- Susan Foreman threatens to attack Ian Chesterton with a pair of scissors. The scene drew criticism for its violence, for which producer Verity Lambert apologised.

Cast
- Doctor William Hartnell – First Doctor;
- Companions William Russell – Ian Chesterton; Jacqueline Hill – Barbara Wright; Carole Ann Ford – Susan Foreman;

Production
- Directed by: Richard Martin (episode 1); Frank Cox (episode 2);
- Written by: David Whitaker
- Script editor: David Whitaker
- Produced by: Verity Lambert
- Music by: None
- Production code: C
- Series: Season 1
- Running time: 2 episodes, 25 minutes each
- First broadcast: 8 February 1964
- Last broadcast: 15 February 1964

Chronology
| ← Preceded by The Daleks | Followed by → Marco Polo |

= The Edge of Destruction =

The Edge of Destruction (also referred to as Inside the Spaceship) is the third serial of the British science fiction television series Doctor Who. It was written by David Whitaker, and first broadcast on BBC TV in two weekly parts on 8 February and 15 February 1964. The first episode was directed by Richard Martin, while Frank Cox directed the second. In the story, the Doctor (William Hartnell), his granddaughter Susan (Carole Ann Ford), and her teachers Ian Chesterton (William Russell) and Barbara Wright (Jacqueline Hill) are in the Doctor's time and space machine the TARDIS when it appears to be taken over by an outside force. The travellers begin acting strangely and turn against each other.

> _Record extracts_:
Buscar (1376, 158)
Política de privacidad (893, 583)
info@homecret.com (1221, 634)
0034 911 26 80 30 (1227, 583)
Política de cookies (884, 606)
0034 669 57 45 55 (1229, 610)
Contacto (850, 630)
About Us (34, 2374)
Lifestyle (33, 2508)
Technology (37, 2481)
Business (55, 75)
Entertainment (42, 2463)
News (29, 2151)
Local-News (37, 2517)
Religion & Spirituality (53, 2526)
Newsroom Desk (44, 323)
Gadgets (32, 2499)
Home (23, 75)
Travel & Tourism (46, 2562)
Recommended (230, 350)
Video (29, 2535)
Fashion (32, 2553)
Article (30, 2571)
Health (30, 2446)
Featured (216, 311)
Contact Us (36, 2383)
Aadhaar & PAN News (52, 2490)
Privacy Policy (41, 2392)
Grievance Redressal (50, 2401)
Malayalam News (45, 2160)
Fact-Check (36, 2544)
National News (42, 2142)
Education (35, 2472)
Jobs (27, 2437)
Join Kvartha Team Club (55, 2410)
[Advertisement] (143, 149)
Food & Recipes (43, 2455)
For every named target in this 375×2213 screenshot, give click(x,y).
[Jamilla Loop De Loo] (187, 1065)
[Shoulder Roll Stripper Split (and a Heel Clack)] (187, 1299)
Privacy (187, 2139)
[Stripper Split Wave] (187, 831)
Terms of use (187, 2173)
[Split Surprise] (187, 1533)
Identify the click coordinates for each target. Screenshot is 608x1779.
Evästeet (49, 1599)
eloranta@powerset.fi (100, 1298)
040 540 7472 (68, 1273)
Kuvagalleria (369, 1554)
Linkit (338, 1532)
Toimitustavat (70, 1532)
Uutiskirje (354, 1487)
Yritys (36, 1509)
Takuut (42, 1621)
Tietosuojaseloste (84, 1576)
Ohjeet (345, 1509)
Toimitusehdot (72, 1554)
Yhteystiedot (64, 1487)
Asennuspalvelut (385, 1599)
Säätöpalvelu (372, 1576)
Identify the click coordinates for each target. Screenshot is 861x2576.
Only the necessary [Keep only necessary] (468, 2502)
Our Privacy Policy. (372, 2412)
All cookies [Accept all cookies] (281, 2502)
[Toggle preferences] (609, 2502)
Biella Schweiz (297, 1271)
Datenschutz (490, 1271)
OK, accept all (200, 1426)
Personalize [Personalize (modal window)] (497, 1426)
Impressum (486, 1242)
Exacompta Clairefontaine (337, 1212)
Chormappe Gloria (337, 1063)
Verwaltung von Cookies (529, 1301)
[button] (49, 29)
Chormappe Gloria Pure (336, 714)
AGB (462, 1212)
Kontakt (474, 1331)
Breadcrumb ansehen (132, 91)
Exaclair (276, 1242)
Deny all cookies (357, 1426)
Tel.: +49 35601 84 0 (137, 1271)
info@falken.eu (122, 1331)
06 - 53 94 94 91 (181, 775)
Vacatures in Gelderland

> _What this exercise asks_:
#1 Offset every coordinate by 28 in the entries, beginning at the line that has "Food & Recipes (43, 2455)" and stopping after the line that has "Takuut (42, 1621)". Reproduce each of these lines, including those without coordinates.
#2 Continue the article on the Doctor Who serial The Edge of Destruction from the point where it stops.
The Doctor Who article and the entries have no connection to each other.

> _Outputs in order_:
#1
Food & Recipes (71, 2483)
For every named target in this 375×2213 screenshot, give click(x,y).
[Jamilla Loop De Loo] (215, 1093)
[Shoulder Roll Stripper Split (and a Heel Clack)] (215, 1327)
Privacy (215, 2167)
[Stripper Split Wave] (215, 859)
Terms of use (215, 2201)
[Split Surprise] (215, 1561)
Identify the click coordinates for each target. Screenshot is 608x1779.
Evästeet (77, 1627)
eloranta@powerset.fi (128, 1326)
040 540 7472 (96, 1301)
Kuvagalleria (397, 1582)
Linkit (366, 1560)
Toimitustavat (98, 1560)
Uutiskirje (382, 1515)
Yritys (64, 1537)
Takuut (70, 1649)

#2
The serial was commissioned as a "filler", in case the show was not renewed beyond the approved 13 weeks. Whitaker wrote the scripts in two days, based on an idea he had developed during the show's formative weeks; he sought to explore the characters in more depth, as well as the facets of the TARDIS. The serial's original director, Paddy Russell, left the project due to other commitments. The serial premiered with ten million viewers, maintaining the figures from the previous story, and received generally positive responses. The BBC Programme Board voiced concerns regarding a scene in which Susan uses scissors as a weapon, noting that it violated code. The serial received print adaptations, as well as home media releases.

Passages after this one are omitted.